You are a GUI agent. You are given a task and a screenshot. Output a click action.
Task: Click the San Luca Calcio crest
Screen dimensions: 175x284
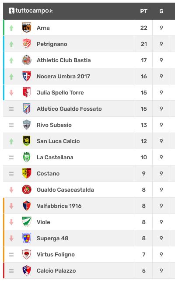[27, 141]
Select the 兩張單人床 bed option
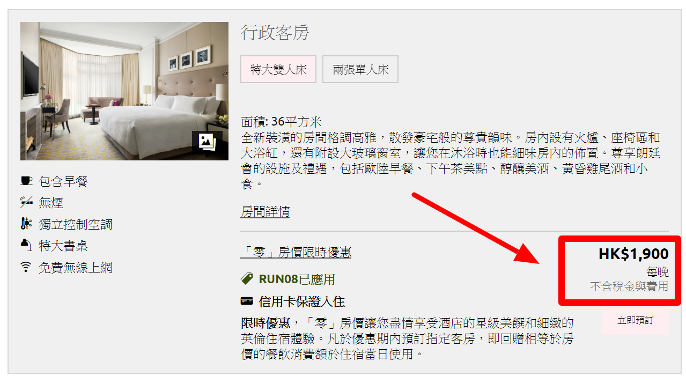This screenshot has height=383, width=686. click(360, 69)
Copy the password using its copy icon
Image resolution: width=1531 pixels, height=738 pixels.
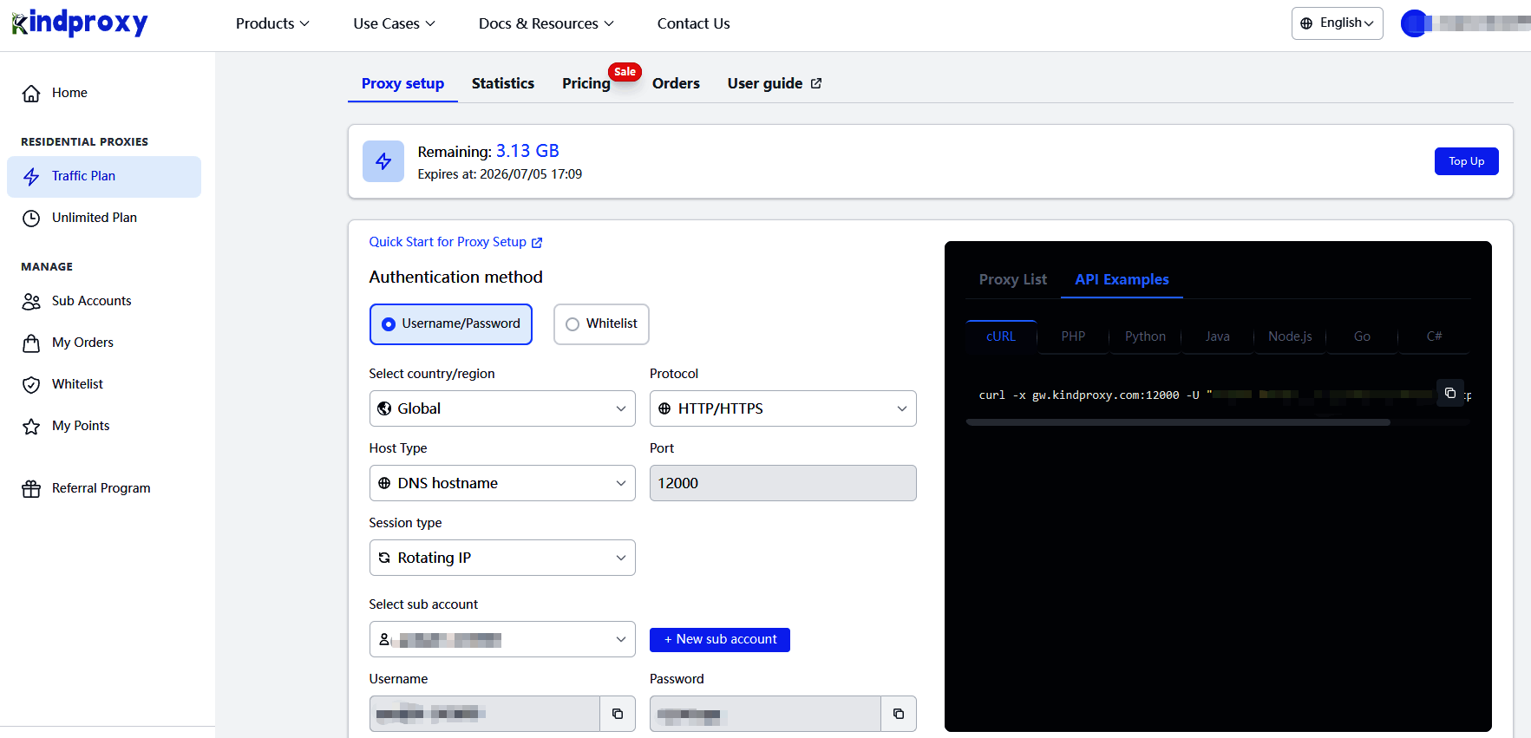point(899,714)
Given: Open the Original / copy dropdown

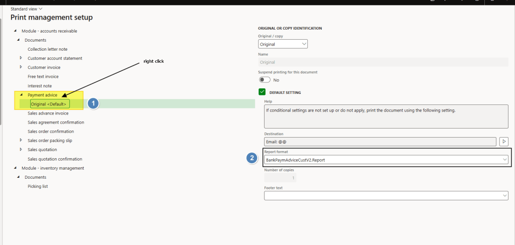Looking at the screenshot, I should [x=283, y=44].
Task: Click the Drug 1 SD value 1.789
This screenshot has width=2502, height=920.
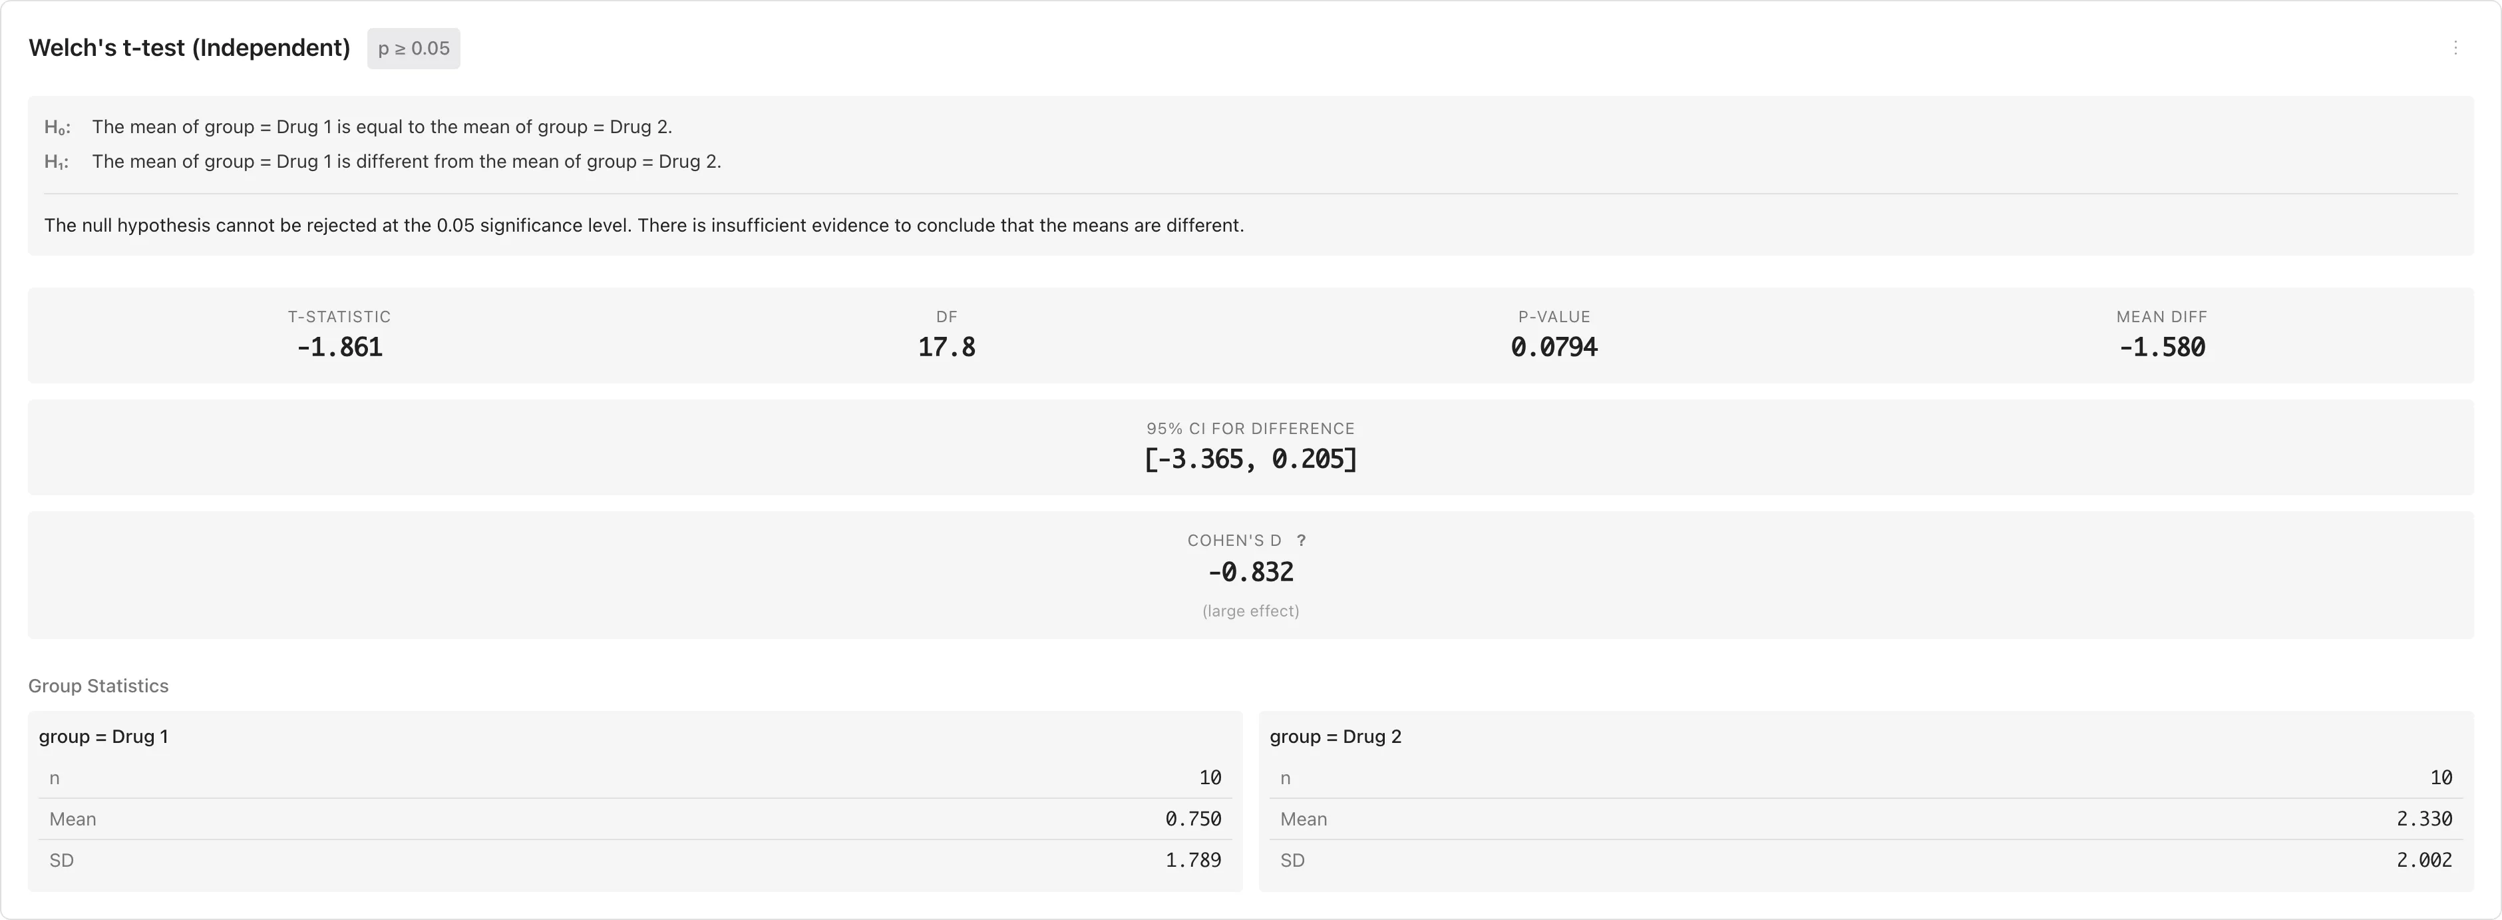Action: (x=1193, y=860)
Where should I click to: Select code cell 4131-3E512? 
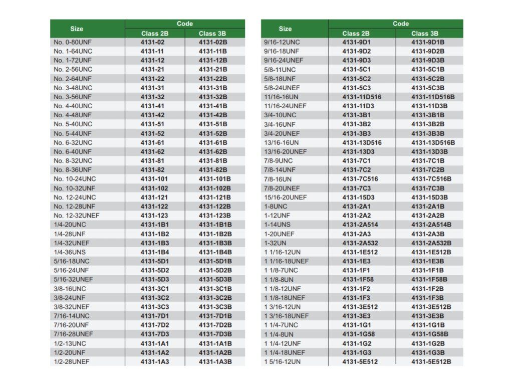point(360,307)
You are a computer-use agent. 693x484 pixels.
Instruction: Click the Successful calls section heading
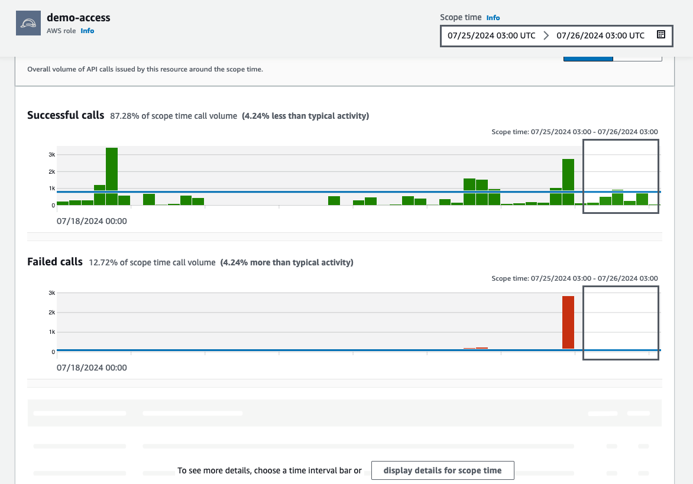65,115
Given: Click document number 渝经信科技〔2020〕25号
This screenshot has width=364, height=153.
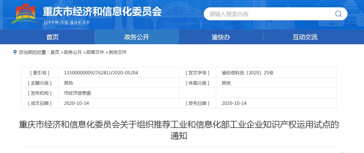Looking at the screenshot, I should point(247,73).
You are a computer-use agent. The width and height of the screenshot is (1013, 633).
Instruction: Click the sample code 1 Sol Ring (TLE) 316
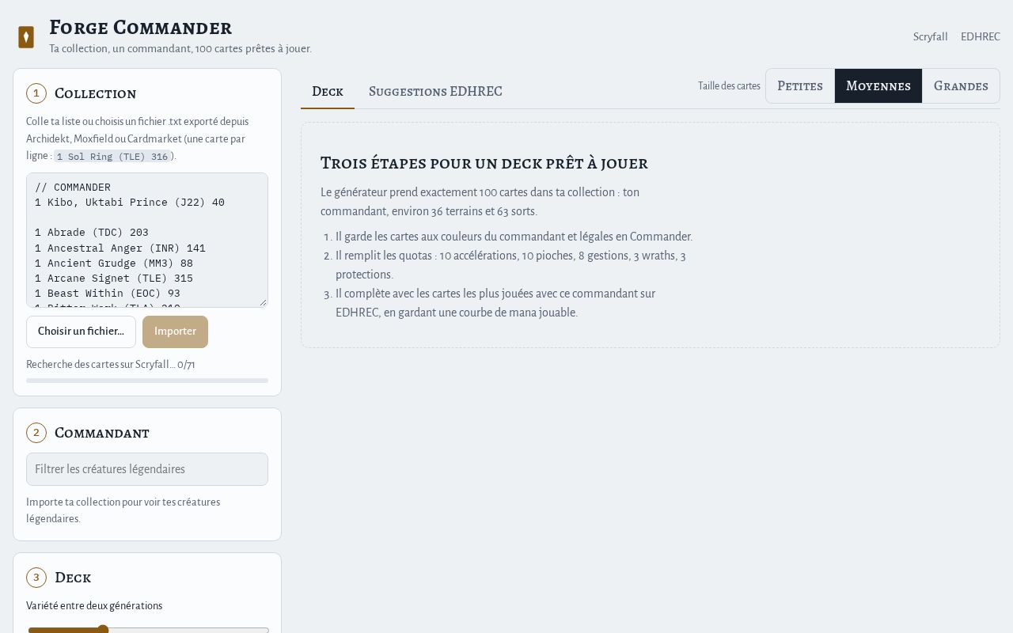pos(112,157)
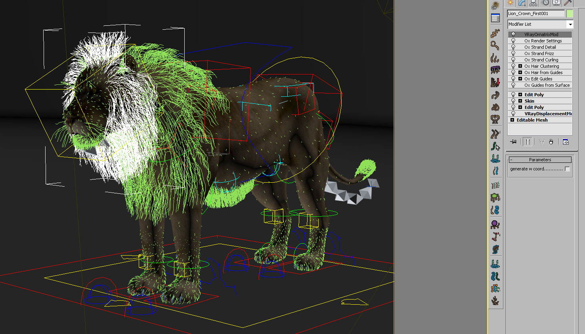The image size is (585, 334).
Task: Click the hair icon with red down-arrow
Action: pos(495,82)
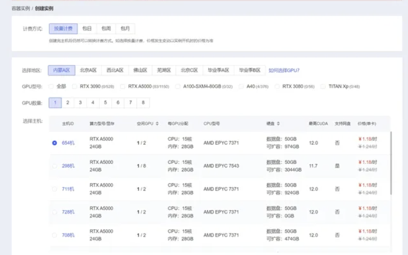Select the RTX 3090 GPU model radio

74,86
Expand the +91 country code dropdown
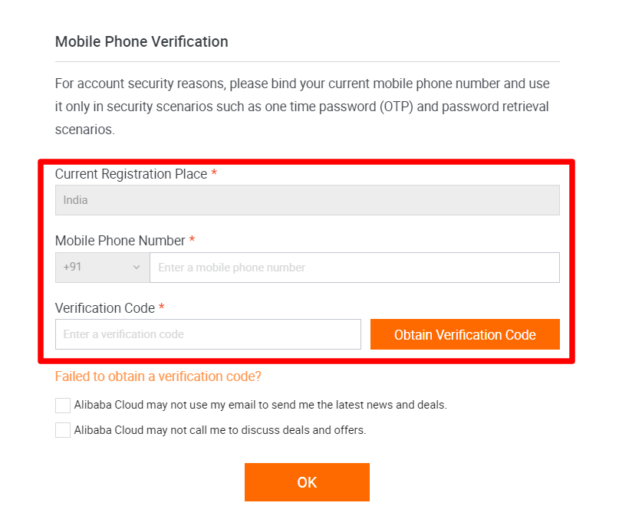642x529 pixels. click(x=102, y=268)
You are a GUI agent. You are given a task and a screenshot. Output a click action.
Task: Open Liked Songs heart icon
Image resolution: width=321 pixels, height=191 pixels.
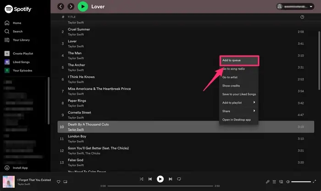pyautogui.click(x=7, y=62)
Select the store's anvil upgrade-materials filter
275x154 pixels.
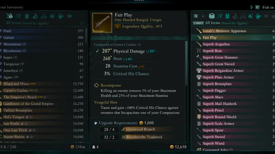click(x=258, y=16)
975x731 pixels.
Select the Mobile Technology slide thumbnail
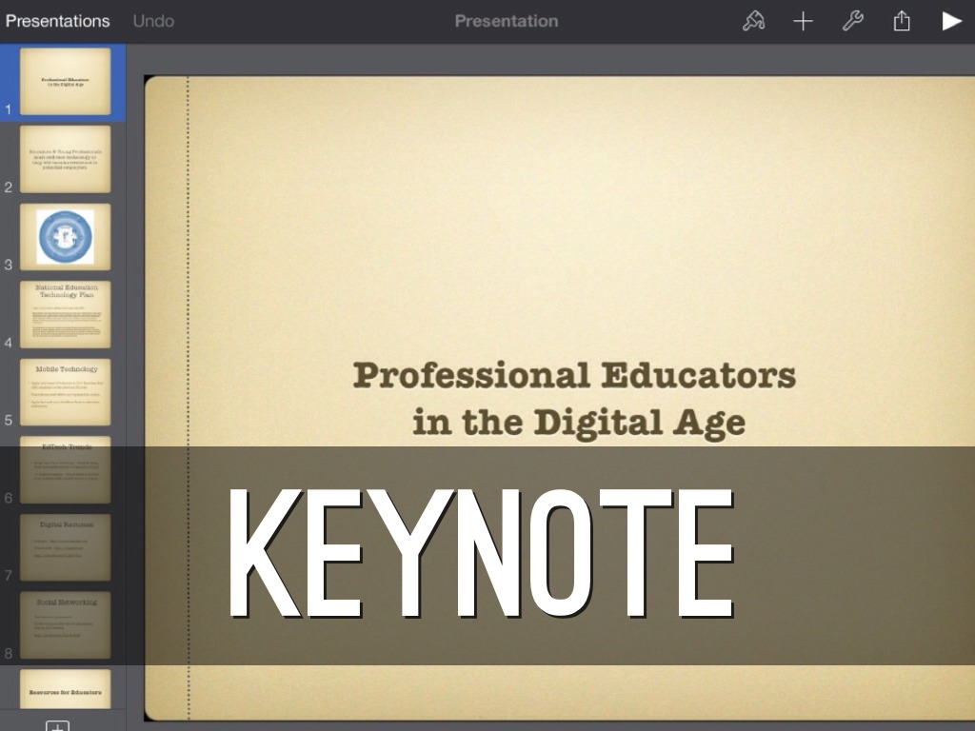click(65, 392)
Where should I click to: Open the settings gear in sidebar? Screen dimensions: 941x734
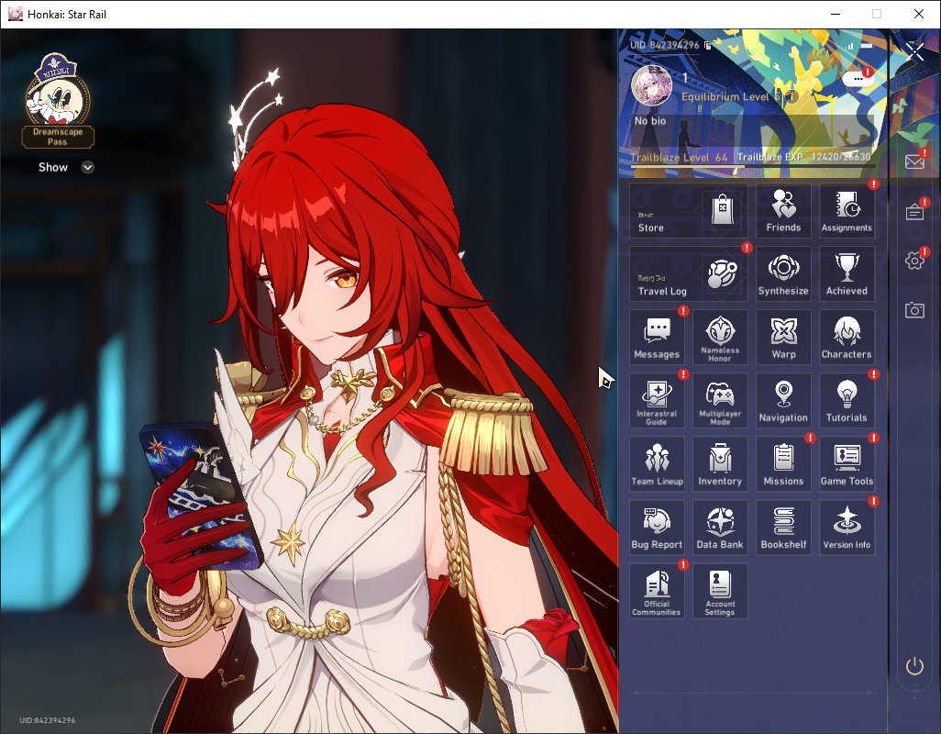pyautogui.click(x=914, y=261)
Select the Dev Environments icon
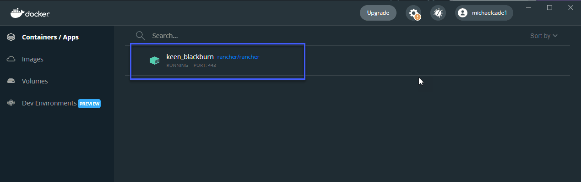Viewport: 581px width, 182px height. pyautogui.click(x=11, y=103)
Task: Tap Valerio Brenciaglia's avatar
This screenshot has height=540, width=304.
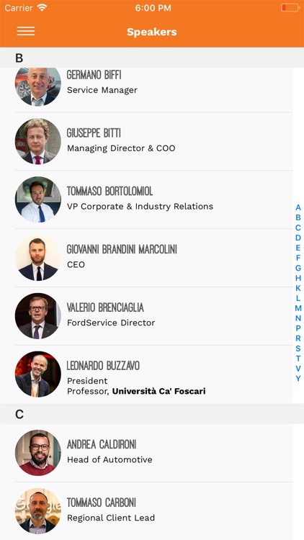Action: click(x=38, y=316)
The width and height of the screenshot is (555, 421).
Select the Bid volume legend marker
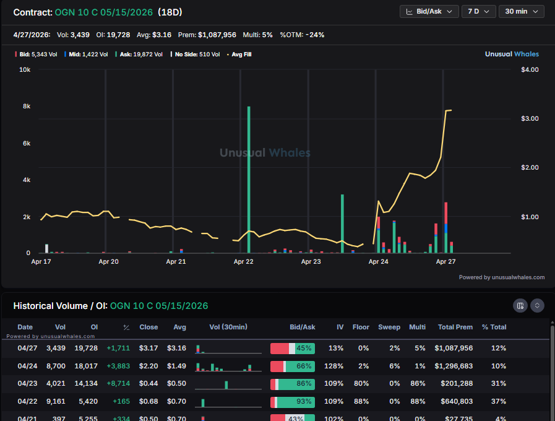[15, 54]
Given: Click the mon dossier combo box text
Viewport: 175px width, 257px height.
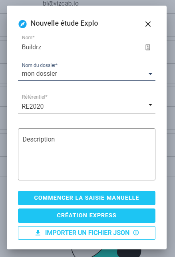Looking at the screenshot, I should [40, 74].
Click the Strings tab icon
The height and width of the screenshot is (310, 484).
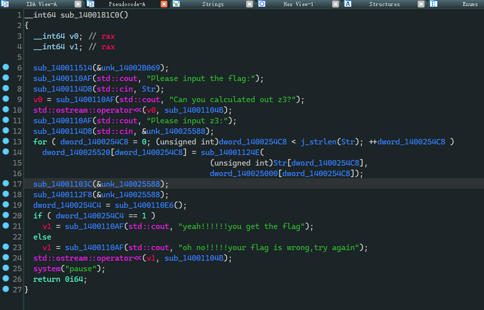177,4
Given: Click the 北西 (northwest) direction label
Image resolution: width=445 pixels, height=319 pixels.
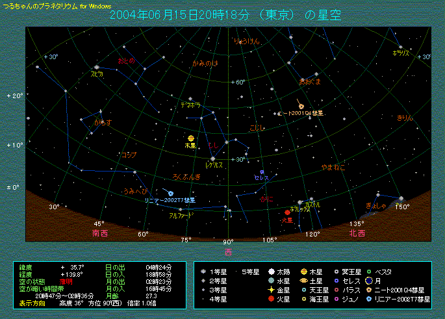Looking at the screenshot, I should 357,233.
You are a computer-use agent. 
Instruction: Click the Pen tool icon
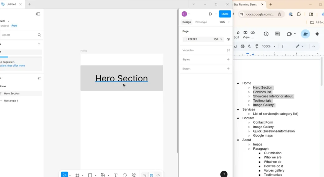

###

* [WHAT TO DO] What is needed is every entry written out word for word, with no pictures.

* [EXPECTED OUTPUT]
You are a GUI agent. You are given a task and a screenshot. Output a click action.
Task: Click the San Luca Calcio crest
Screen dimensions: 175x284
[27, 141]
Select the 兩張單人床 bed option
This screenshot has height=383, width=686. click(360, 69)
Copy the password using its copy icon
Image resolution: width=1531 pixels, height=738 pixels.
point(899,714)
Given: Open the Original / copy dropdown

Looking at the screenshot, I should [x=283, y=44].
Task: Click the Drug 1 SD value 1.789
This screenshot has width=2502, height=920.
Action: (x=1193, y=860)
Where should I click to: Select code cell 4131-3E512? 
point(360,307)
You are a computer-use agent. 693x484 pixels.
Instruction: Click the Successful calls section heading
65,115
Given: Click document number 渝经信科技〔2020〕25号
This screenshot has width=364, height=153.
Looking at the screenshot, I should point(247,73).
You are a computer-use agent. The width and height of the screenshot is (1013, 633).
Instruction: Click the sample code 1 Sol Ring (TLE) 316
pos(112,157)
The image size is (585, 334).
Task: Click the hair icon with red down-arrow
Action: pos(495,82)
Select the RTX 3090 GPU model radio

74,86
Expand the +91 country code dropdown
642x529 pixels. click(x=102, y=268)
You are a GUI agent. You are given a task and a screenshot. Output a click action.
Task: Open Liked Songs heart icon
Image resolution: width=321 pixels, height=191 pixels.
pyautogui.click(x=7, y=62)
Select the store's anvil upgrade-materials filter
275x154 pixels.
click(x=258, y=16)
975x731 pixels.
Select the Mobile Technology slide thumbnail
click(65, 392)
Where should I click to: Open the settings gear in sidebar? Screen dimensions: 941x734
pyautogui.click(x=914, y=261)
Select the Dev Environments icon
Viewport: 581px width, 182px height. pyautogui.click(x=11, y=103)
Task: Tap Valerio Brenciaglia's avatar
This screenshot has height=540, width=304.
Action: click(x=38, y=316)
The width and height of the screenshot is (555, 421).
Select the Bid volume legend marker
[15, 54]
Given: Click the mon dossier combo box text
Viewport: 175px width, 257px height.
Looking at the screenshot, I should [40, 74].
Click the Strings tab icon
The height and width of the screenshot is (310, 484).
177,4
Given: Click the 北西 (northwest) direction label
Image resolution: width=445 pixels, height=319 pixels.
Looking at the screenshot, I should 357,233.
You are a computer-use agent. 
Instruction: Click the Pen tool icon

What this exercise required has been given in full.